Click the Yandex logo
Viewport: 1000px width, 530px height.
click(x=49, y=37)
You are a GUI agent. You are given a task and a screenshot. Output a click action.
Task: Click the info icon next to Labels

■ ■ ■ ■ ■

Each of the lines from the one holding "You are a GUI" through the final line of the entries is to be set down exactly, and no others.

## Solution for this exercise
You are a GUI agent. You are given a task and a screenshot. Output a click action.
Task: Click the info icon next to Labels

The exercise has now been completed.